Taking the Fifth

There are times when I wished I’d gone to law school. That way I might better understand the nuances of what it means when Monica Goodling, the Justice Department’s White House liaison, has her lawyer, John M. Dowd, tell the Senate Judiciary Committe she plans to take the Fifth Amendment when she’s called before them to testify in the matter of the U.S. attorney purge.

On its face, the Fifth Amendment protects you from self-incrimination; you can’t be forced to testify against yourself. But as several readers of TPM note, that doesn’t mean you don’t have to testify if you don’t like the people who will be asking the questions, as Ms. Goodling’s lawyer claims, or you know someone who might have committed perjury in the matter. It also doesn’t mean you can’t answer “any questions,” as Mr. Dowd states in his letter; you just don’t have to answer the questions that could directly incriminate you.

Taking the Fifth has a lot of baggage that goes along with it. If you’re old enough to remember the HUAC hearings and Sen.

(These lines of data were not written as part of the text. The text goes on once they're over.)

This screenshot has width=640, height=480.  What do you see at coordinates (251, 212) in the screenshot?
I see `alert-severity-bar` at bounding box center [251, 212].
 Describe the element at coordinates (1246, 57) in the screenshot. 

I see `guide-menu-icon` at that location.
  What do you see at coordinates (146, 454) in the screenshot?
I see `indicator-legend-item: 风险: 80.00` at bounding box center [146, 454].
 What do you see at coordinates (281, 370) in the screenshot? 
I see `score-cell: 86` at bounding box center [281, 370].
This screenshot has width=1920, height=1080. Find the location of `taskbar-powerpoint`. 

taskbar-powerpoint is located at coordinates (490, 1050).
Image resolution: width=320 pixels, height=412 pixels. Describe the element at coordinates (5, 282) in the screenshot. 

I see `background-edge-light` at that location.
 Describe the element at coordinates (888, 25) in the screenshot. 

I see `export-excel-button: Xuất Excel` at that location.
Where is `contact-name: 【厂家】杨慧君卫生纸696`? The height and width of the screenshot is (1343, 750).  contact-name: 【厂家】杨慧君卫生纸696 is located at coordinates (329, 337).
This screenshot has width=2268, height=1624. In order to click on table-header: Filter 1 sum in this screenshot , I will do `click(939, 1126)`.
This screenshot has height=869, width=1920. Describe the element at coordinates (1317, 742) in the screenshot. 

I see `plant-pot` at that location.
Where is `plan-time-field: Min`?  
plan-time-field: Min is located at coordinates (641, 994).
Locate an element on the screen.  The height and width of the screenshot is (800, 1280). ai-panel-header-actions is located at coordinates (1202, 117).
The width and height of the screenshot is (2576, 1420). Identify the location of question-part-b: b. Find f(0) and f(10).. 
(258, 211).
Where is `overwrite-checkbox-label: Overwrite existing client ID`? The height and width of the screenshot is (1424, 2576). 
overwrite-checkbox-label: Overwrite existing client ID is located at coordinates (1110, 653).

Joseph McCarthy’s witch hunt in the 1950’s, a lot of people who were hauled up in front of the committee took the Fifth to protect their names and reputations, much to the derision of the investigators; they labeled such witnesses “Fifth Amendment Communists” and darkly implied that they were hiding the truth from the committee and the public when all they were doing — rightly or wrongly — was using the Constitutional shield to protect their livelihoods and their reputation from what they thought was a grandstanding committee more interested in the limelight then in actually finding out the truth. And that may be at the heart of Ms. Goodling’s motives for taking the Fifth; she and her attorneys are indulging in a bit of theatrics here in order to paint the hearing as just a witch hunt by the Democrats who are out to get back at the White House and the Department of Justice now that they are in charge.

Well, I do know something about drama, and it’s a sure bet that that is what Ms. Goodling is relying on to draw the attention to her case with her refusal to testify and generate some sympathy among the White House defenders. But it also makes things a bit uncomfortable for them because if Ms. Goodling is taking the Fifth, the implication is that she has done something illegal, and the entire White House line all along is that the dismissals of the attorneys were all above board and perfectly legal; they were just mishandled. So where, in the whole scheme of things, does Ms. Goodling step into the realm of legal jeopardy? Perhaps, as Josh Marshall says, “she’s afraid of indictment for perjury because she has to go up to Congress and testify under oath before the White House has decided what its story is.”